Finding ways to make snowmaking more sustainable must be a priority, the study said.
In a statement, co-author Madeleine Orr said “no sport can escape the impacts of climate change.”
The future of the Games will depend on whether the world can keep global warming, driven by fossil fuel emissions, below two degrees, the study says. In that world, there are an additional 24 locations that could reliably host a late-century Olympics compared to a scenario where emissions are high.
“The world’s best athletes, who have dedicated their lives to sport, deserve nothing less than the best conditions that can be provided sustainably. The winter sport community must work together to find solutions to adapt to climate change and achieve the goals of the Paris Climate Agreement,” said Orr, a sport ecology professor at the University of Toronto.

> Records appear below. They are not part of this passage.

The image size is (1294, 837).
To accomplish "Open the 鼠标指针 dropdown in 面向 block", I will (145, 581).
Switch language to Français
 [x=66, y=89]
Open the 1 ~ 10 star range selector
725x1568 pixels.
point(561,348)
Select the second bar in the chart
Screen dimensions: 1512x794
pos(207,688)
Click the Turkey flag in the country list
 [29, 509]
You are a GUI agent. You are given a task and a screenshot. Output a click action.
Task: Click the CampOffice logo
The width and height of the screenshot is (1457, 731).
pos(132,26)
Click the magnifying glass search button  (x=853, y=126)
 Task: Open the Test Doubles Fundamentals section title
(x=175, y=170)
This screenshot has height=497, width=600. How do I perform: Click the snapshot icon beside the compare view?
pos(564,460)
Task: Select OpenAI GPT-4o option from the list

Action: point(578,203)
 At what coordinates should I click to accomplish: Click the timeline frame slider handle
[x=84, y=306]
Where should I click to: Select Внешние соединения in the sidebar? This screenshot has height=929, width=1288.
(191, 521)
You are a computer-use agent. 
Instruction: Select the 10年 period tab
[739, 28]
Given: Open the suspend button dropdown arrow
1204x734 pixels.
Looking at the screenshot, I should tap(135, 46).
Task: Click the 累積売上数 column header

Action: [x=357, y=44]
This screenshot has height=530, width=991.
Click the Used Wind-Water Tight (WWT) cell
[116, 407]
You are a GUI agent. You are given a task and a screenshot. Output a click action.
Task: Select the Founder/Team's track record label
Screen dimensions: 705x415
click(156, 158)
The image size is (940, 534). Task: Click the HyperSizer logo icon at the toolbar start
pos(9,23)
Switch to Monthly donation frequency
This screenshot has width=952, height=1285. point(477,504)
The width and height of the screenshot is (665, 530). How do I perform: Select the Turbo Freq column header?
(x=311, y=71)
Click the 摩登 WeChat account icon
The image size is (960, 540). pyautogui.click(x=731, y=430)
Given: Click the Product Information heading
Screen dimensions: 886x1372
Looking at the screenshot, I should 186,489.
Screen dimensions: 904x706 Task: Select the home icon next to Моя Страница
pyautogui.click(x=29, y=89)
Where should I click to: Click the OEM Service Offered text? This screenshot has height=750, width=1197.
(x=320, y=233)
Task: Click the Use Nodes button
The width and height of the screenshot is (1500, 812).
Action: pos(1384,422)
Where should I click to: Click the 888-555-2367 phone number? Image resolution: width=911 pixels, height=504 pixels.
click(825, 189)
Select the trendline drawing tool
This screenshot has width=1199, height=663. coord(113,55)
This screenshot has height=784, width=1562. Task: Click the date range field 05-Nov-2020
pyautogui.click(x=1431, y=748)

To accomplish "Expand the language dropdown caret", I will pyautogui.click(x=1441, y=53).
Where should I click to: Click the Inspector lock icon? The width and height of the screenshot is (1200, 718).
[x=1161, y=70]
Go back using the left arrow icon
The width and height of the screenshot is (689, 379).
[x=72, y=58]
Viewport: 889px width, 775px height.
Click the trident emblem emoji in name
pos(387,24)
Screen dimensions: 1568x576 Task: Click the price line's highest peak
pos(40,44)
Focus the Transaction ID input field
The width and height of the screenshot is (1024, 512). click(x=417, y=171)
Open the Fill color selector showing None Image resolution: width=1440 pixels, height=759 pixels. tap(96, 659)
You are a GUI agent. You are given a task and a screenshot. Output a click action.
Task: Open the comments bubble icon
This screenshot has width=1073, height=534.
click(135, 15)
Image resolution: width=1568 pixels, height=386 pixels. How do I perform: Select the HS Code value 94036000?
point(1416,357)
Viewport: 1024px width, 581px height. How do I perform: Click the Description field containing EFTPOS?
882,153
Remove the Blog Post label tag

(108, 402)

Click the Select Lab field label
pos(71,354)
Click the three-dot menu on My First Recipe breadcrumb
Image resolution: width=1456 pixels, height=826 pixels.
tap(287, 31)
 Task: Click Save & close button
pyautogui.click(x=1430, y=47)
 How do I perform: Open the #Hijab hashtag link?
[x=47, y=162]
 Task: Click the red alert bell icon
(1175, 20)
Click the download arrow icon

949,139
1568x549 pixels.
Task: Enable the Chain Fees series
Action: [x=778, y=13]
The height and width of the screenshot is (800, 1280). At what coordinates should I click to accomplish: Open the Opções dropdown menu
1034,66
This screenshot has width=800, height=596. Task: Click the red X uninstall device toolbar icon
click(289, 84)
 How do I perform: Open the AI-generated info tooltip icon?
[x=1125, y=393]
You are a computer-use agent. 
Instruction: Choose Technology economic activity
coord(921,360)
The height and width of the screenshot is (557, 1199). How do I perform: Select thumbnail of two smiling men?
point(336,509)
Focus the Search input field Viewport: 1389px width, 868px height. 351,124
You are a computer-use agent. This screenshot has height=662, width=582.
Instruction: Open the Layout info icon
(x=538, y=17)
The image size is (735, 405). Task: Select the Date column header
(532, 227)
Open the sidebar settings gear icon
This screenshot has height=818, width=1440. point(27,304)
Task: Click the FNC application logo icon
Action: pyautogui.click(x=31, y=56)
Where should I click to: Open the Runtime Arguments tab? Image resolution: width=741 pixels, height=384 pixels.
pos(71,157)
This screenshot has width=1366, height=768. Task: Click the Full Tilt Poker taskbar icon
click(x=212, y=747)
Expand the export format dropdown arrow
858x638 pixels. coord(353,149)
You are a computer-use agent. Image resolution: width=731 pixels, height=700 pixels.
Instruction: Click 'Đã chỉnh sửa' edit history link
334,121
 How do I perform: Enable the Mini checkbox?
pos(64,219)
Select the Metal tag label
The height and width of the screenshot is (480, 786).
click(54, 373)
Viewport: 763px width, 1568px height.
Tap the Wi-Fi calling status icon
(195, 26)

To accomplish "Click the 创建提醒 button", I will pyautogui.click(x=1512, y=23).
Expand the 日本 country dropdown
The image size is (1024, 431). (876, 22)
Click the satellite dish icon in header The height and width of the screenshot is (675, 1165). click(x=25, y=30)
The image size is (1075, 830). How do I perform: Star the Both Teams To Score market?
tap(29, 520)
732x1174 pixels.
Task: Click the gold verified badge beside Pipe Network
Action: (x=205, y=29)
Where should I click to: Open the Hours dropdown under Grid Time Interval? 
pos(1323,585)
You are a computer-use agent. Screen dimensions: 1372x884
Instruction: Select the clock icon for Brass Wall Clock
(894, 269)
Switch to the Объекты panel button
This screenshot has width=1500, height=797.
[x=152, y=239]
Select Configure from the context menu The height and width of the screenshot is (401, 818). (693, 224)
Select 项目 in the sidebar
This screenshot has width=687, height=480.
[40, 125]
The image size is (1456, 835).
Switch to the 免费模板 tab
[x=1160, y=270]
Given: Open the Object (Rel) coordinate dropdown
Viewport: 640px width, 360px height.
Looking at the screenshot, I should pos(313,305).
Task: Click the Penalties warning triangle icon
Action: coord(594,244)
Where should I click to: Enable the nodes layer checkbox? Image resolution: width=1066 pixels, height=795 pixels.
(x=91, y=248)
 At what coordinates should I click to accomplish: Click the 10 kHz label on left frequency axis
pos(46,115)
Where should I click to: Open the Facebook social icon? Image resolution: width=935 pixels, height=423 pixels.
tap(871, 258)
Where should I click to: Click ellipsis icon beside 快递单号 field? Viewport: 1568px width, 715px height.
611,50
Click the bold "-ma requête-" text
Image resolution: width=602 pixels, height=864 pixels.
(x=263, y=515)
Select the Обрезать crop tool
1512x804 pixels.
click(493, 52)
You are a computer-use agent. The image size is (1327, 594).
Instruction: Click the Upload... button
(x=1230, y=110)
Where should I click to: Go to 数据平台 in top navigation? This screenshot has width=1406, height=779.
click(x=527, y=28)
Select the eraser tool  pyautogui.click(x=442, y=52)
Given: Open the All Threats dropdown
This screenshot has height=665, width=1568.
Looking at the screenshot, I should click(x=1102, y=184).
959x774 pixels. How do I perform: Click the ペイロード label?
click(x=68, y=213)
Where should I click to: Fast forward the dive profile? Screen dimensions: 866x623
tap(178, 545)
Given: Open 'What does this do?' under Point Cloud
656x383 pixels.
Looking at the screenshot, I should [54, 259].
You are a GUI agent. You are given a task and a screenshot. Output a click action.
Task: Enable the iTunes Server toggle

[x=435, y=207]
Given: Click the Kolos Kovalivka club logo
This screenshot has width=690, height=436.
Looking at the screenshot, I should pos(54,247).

The study was published in the peer-reviewed journal Current Issues in Tourism and co-authored with Robert Steiger at Austria’s University of Innsbruck.
Previous research co-authored by Steiger and Scott showed that of the 21 hosts to date, almost half would not be “climatically reliable” by mid-century. A location is considered unreliable if it didn’t have sufficient snow depth or cold temperatures in 75 per cent of its winters. To be labelled reliable, locations had to have both in nine out of 10 winters.
Calgary was one of the most reliable — one of only four locations that could host a March Paralympic Games by late-century under a scenario where planet-warming emissions remain high.
Vancouver starts to get “climatically risky” by mid-century, the study found. Rain and high temperatures plagued snow events in the North Shore Mountains overlooking Vancouver during the 2010 Games. Scott said if all the snow events were instead hosted in Whistler or interior British Columbia, Vancouver could be reliable again.
That 2018 research eventually got the attention of the International Olympic Committee. Scott said shortly after they presented their findings, the IOC paused the bidding race for the 2030 Games and cited the need to further study the effects of climate change.
Scott and Steiger were commissioned by the IOC to expand their original analysis to 93 locations, including mountain ranges with ski runs approved for elite competition. The highest-elevation ski resorts in each of those ranges were assessed in the 2024 study.
The Games now require snow competition venues to be climate-reliable until at least mid-century.